__Task directions__. Repeat the entries exactly as they are written.

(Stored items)
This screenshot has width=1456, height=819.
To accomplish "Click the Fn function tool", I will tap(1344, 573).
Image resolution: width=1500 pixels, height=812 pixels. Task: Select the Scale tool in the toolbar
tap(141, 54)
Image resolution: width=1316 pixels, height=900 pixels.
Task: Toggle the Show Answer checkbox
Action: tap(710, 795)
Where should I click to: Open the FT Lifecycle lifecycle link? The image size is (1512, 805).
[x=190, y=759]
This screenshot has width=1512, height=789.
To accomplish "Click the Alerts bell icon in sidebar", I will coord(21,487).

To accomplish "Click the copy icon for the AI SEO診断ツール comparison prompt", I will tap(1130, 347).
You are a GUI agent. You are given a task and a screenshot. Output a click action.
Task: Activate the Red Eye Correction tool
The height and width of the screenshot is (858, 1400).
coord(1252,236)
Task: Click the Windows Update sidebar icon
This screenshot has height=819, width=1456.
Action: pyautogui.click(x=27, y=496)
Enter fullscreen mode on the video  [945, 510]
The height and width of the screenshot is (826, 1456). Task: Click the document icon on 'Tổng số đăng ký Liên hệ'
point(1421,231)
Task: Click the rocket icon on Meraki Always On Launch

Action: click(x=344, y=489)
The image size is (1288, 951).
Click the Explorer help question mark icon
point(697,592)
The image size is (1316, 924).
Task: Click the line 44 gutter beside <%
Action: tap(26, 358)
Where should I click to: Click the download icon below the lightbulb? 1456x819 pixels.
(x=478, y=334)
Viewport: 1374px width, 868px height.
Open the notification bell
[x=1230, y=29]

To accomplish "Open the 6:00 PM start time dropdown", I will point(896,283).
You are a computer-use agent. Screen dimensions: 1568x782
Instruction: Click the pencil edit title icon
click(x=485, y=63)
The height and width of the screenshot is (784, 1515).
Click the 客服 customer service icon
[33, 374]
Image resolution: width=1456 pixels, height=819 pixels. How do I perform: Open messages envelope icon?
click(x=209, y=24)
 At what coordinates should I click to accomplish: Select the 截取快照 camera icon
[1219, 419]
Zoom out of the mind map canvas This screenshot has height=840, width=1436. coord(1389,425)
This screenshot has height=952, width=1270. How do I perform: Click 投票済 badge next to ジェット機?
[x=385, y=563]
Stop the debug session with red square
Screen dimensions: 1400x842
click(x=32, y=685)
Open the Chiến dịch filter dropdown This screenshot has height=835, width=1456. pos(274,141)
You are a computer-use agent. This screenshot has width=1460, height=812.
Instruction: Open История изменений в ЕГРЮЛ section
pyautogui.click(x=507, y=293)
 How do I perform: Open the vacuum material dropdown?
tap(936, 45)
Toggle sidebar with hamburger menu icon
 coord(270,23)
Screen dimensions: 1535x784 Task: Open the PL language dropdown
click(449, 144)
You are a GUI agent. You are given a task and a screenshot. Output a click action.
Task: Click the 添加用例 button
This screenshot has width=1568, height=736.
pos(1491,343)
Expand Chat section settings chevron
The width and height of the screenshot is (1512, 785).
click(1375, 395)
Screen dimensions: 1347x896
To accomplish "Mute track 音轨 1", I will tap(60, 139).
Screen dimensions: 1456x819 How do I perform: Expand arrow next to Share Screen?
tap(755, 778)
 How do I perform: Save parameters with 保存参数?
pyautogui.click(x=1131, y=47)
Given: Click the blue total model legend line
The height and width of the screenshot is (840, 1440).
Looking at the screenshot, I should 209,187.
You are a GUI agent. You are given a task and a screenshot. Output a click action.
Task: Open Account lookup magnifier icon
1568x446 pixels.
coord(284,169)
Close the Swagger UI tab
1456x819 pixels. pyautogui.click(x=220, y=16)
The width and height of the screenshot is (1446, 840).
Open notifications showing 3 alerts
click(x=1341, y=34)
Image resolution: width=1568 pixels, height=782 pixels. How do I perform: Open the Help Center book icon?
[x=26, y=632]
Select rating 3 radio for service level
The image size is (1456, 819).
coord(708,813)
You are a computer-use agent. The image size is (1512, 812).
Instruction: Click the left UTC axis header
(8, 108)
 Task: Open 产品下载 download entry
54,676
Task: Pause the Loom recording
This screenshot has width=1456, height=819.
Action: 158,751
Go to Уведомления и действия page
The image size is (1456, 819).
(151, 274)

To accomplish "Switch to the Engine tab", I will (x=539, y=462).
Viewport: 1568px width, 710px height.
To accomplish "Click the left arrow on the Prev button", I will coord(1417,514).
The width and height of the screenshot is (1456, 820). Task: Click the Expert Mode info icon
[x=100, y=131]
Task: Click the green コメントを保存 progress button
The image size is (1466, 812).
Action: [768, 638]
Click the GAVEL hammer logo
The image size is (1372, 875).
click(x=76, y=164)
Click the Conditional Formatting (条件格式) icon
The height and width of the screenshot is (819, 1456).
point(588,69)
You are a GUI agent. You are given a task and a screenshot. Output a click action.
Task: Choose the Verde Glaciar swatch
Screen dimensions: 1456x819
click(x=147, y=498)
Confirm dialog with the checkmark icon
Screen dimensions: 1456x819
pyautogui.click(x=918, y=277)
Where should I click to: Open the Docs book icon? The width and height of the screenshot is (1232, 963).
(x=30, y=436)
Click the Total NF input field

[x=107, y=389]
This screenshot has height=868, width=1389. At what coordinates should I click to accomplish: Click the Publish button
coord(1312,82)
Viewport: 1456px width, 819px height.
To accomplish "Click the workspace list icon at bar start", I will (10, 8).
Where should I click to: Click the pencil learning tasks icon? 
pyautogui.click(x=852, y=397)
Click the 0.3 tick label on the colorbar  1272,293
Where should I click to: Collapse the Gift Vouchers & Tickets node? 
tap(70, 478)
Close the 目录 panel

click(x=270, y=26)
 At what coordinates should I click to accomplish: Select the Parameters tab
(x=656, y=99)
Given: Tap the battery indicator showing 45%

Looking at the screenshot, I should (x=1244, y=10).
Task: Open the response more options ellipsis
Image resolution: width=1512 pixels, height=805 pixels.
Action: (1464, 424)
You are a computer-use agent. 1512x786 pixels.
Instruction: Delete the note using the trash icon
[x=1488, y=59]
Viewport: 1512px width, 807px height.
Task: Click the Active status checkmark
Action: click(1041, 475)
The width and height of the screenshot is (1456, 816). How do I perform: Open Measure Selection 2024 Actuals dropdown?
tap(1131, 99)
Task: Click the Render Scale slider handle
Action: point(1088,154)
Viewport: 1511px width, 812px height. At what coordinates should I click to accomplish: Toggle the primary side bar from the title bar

__Solution for this task__.
This screenshot has width=1456, height=819.
To accomplish "Click the Fn function tool", I will tap(1344, 573).
Image resolution: width=1500 pixels, height=812 pixels. Task: Select the Scale tool in the toolbar
tap(141, 54)
Image resolution: width=1316 pixels, height=900 pixels.
Task: Toggle the Show Answer checkbox
Action: tap(710, 795)
Where should I click to: Open the FT Lifecycle lifecycle link? The image size is (1512, 805).
[x=190, y=759]
This screenshot has width=1512, height=789.
To accomplish "Click the Alerts bell icon in sidebar", I will coord(21,487).

To accomplish "Click the copy icon for the AI SEO診断ツール comparison prompt", I will tap(1130, 347).
You are a GUI agent. You are given a task and a screenshot. Output a click action.
Task: Activate the Red Eye Correction tool
The height and width of the screenshot is (858, 1400).
coord(1252,236)
Task: Click the Windows Update sidebar icon
This screenshot has height=819, width=1456.
Action: pyautogui.click(x=27, y=496)
Enter fullscreen mode on the video  [945, 510]
The height and width of the screenshot is (826, 1456). Task: Click the document icon on 'Tổng số đăng ký Liên hệ'
point(1421,231)
Task: Click the rocket icon on Meraki Always On Launch

Action: click(x=344, y=489)
The image size is (1288, 951).
Click the Explorer help question mark icon
point(697,592)
The image size is (1316, 924).
Task: Click the line 44 gutter beside <%
Action: tap(26, 358)
Where should I click to: Click the download icon below the lightbulb? 1456x819 pixels.
(x=478, y=334)
Viewport: 1374px width, 868px height.
Open the notification bell
[x=1230, y=29]

To accomplish "Open the 6:00 PM start time dropdown", I will point(896,283).
You are a computer-use agent. Screen dimensions: 1568x782
Instruction: Click the pencil edit title icon
click(x=485, y=63)
The height and width of the screenshot is (784, 1515).
Click the 客服 customer service icon
[33, 374]
Image resolution: width=1456 pixels, height=819 pixels. How do I perform: Open messages envelope icon?
click(x=209, y=24)
 At what coordinates should I click to accomplish: Select the 截取快照 camera icon
[1219, 419]
Zoom out of the mind map canvas This screenshot has height=840, width=1436. coord(1389,425)
This screenshot has height=952, width=1270. How do I perform: Click 投票済 badge next to ジェット機?
[x=385, y=563]
Stop the debug session with red square
Screen dimensions: 1400x842
click(x=32, y=685)
Open the Chiến dịch filter dropdown This screenshot has height=835, width=1456. pos(274,141)
You are a computer-use agent. This screenshot has width=1460, height=812.
Instruction: Open История изменений в ЕГРЮЛ section
pyautogui.click(x=507, y=293)
 How do I perform: Open the vacuum material dropdown?
tap(936, 45)
Toggle sidebar with hamburger menu icon
 coord(270,23)
Screen dimensions: 1535x784 Task: Open the PL language dropdown
click(449, 144)
You are a GUI agent. You are given a task and a screenshot. Output a click action.
Task: Click the 添加用例 button
This screenshot has width=1568, height=736.
pos(1491,343)
Expand Chat section settings chevron
The width and height of the screenshot is (1512, 785).
click(1375, 395)
Screen dimensions: 1347x896
To accomplish "Mute track 音轨 1", I will tap(60, 139).
Screen dimensions: 1456x819 How do I perform: Expand arrow next to Share Screen?
tap(755, 778)
 How do I perform: Save parameters with 保存参数?
pyautogui.click(x=1131, y=47)
Given: Click the blue total model legend line
The height and width of the screenshot is (840, 1440).
Looking at the screenshot, I should 209,187.
You are a GUI agent. You are given a task and a screenshot. Output a click action.
Task: Open Account lookup magnifier icon
1568x446 pixels.
coord(284,169)
Close the Swagger UI tab
1456x819 pixels. pyautogui.click(x=220, y=16)
The width and height of the screenshot is (1446, 840).
Open notifications showing 3 alerts
click(x=1341, y=34)
Image resolution: width=1568 pixels, height=782 pixels. How do I perform: Open the Help Center book icon?
[x=26, y=632]
Select rating 3 radio for service level
The image size is (1456, 819).
coord(708,813)
You are a computer-use agent. The image size is (1512, 812).
Instruction: Click the left UTC axis header
(8, 108)
 Task: Open 产品下载 download entry
54,676
Task: Pause the Loom recording
This screenshot has width=1456, height=819.
Action: 158,751
Go to Уведомления и действия page
The image size is (1456, 819).
(151, 274)

To accomplish "Switch to the Engine tab", I will (x=539, y=462).
Viewport: 1568px width, 710px height.
To accomplish "Click the left arrow on the Prev button", I will coord(1417,514).
The width and height of the screenshot is (1456, 820). Task: Click the Expert Mode info icon
[x=100, y=131]
Task: Click the green コメントを保存 progress button
The image size is (1466, 812).
Action: [768, 638]
Click the GAVEL hammer logo
The image size is (1372, 875).
click(x=76, y=164)
Click the Conditional Formatting (条件格式) icon
The height and width of the screenshot is (819, 1456).
point(588,69)
You are a GUI agent. You are given a task and a screenshot. Output a click action.
Task: Choose the Verde Glaciar swatch
Screen dimensions: 1456x819
click(x=147, y=498)
Confirm dialog with the checkmark icon
Screen dimensions: 1456x819
pyautogui.click(x=918, y=277)
Where should I click to: Open the Docs book icon? The width and height of the screenshot is (1232, 963).
(x=30, y=436)
Click the Total NF input field

[x=107, y=389]
This screenshot has height=868, width=1389. At what coordinates should I click to accomplish: Click the Publish button
coord(1312,82)
Viewport: 1456px width, 819px height.
To accomplish "Click the workspace list icon at bar start", I will (10, 8).
Where should I click to: Click the pencil learning tasks icon? 
pyautogui.click(x=852, y=397)
Click the 0.3 tick label on the colorbar  1272,293
Where should I click to: Collapse the Gift Vouchers & Tickets node? 
tap(70, 478)
Close the 目录 panel

click(x=270, y=26)
 At what coordinates should I click to accomplish: Select the Parameters tab
(x=656, y=99)
Given: Tap the battery indicator showing 45%

Looking at the screenshot, I should (x=1244, y=10).
Task: Open the response more options ellipsis
Image resolution: width=1512 pixels, height=805 pixels.
Action: (1464, 424)
You are a computer-use agent. 1512x786 pixels.
Instruction: Delete the note using the trash icon
[x=1488, y=59]
Viewport: 1512px width, 807px height.
Task: Click the Active status checkmark
Action: click(1041, 475)
The width and height of the screenshot is (1456, 816). How do I perform: Open Measure Selection 2024 Actuals dropdown?
tap(1131, 99)
Task: Click the Render Scale slider handle
Action: point(1088,154)
Viewport: 1511px width, 812px height. At what coordinates should I click to accomplish: Toggle the primary side bar from the title bar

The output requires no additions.